GIVEN REQUEST → Reproduce the listing below word for word, from the line containing "How do I perform: Expand" through the end of the listing, with both ends included. Leave the pictures out of your answer.

RAW RECORDS →
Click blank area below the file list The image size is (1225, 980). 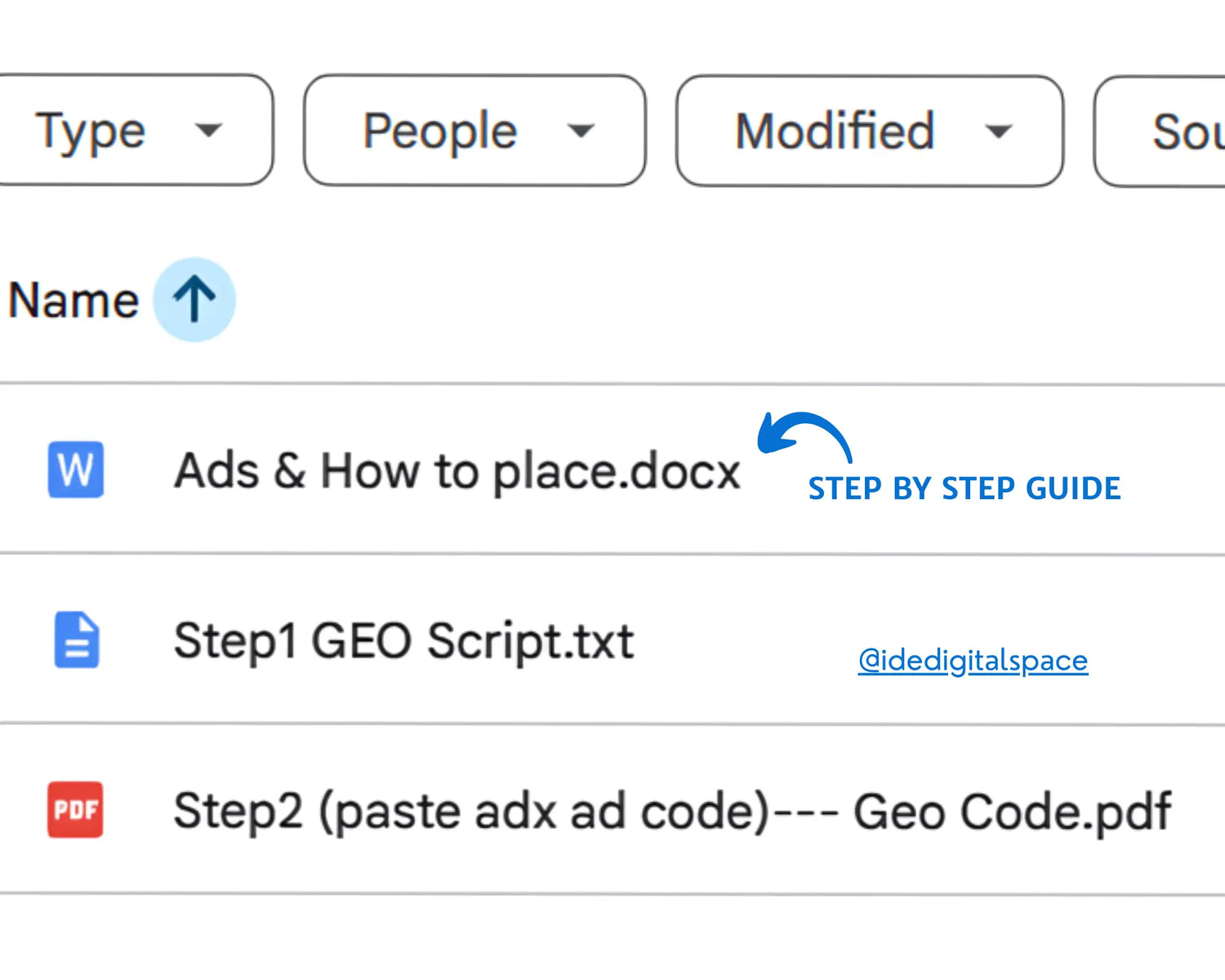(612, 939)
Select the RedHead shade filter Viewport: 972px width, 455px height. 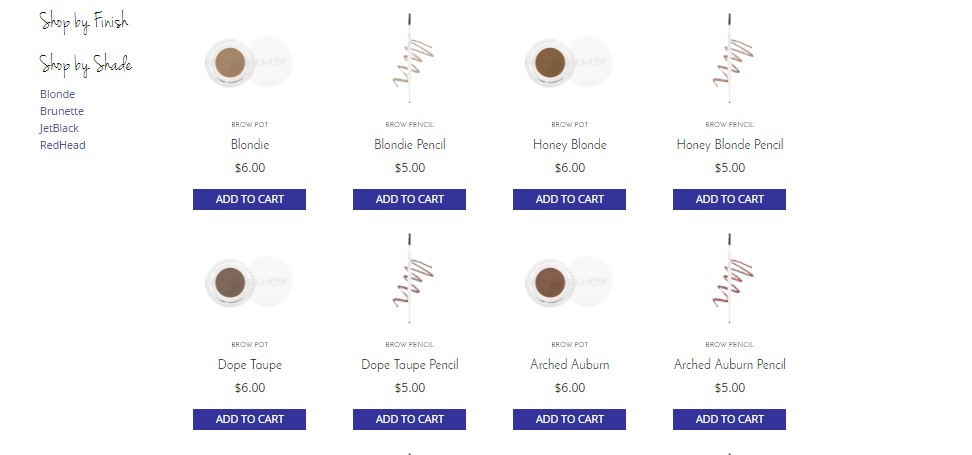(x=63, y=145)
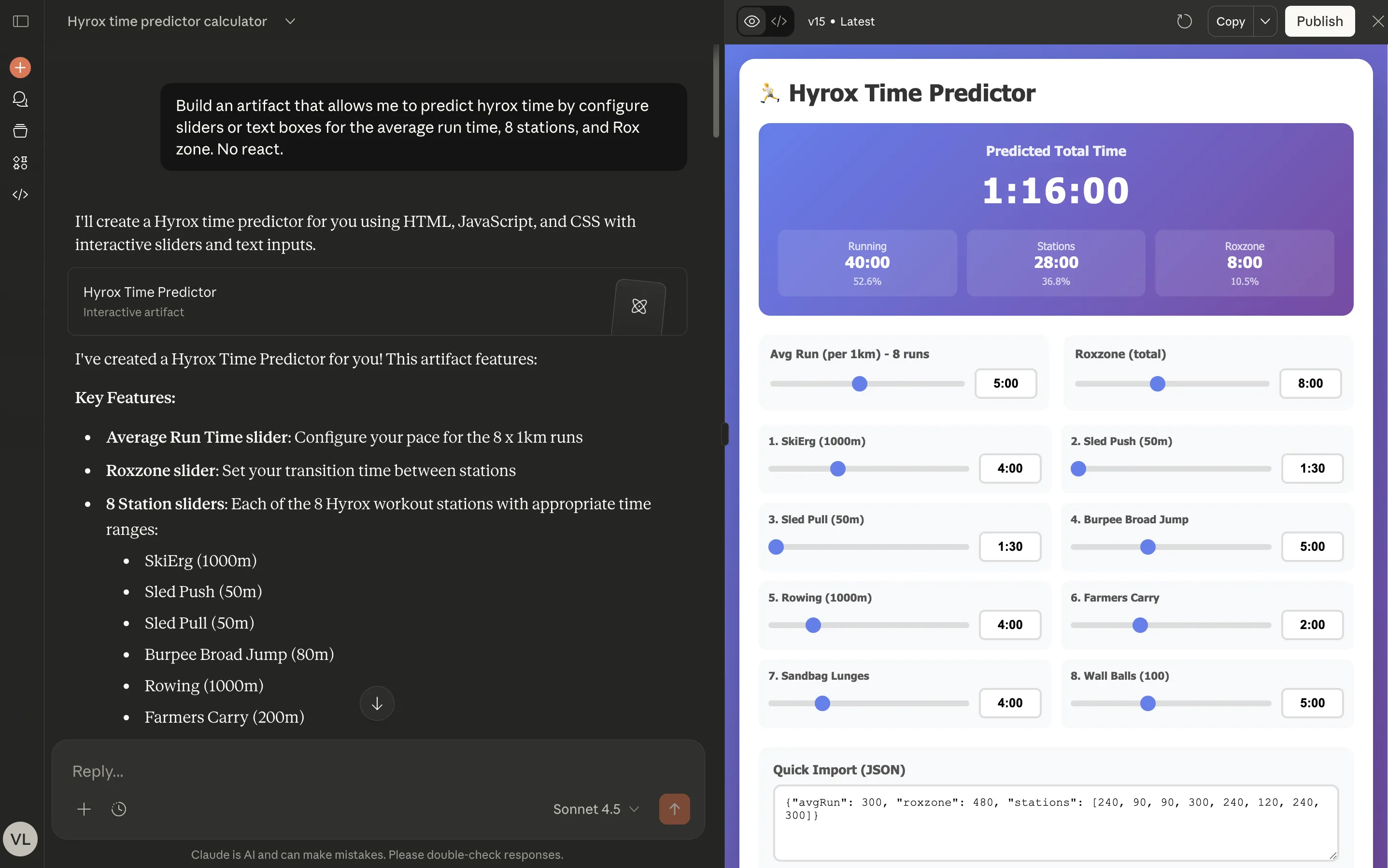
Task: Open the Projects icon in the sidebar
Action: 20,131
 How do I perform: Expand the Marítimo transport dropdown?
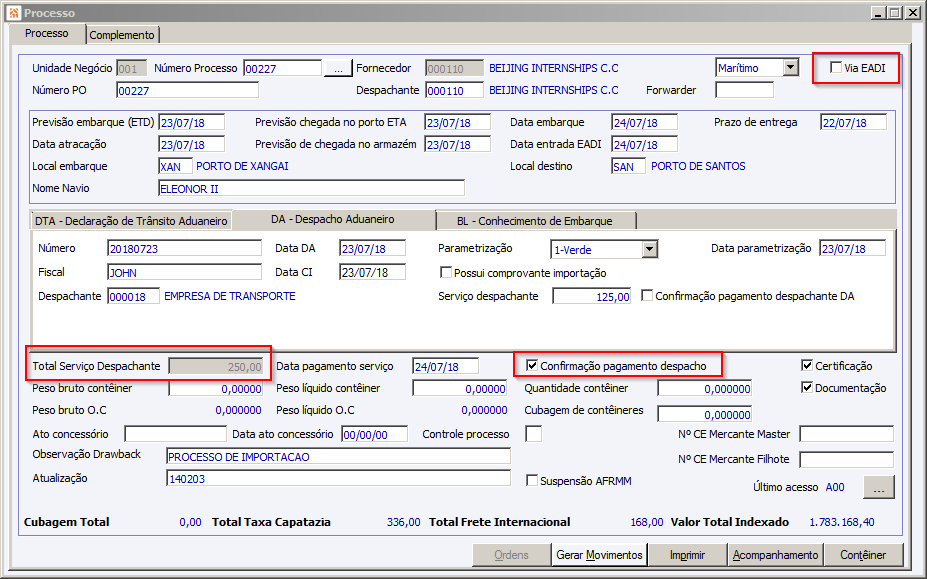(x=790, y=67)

SOLUTION TO THE EXERCISE →
 How do I perform: Expand the Marítimo transport dropdown?
(x=790, y=67)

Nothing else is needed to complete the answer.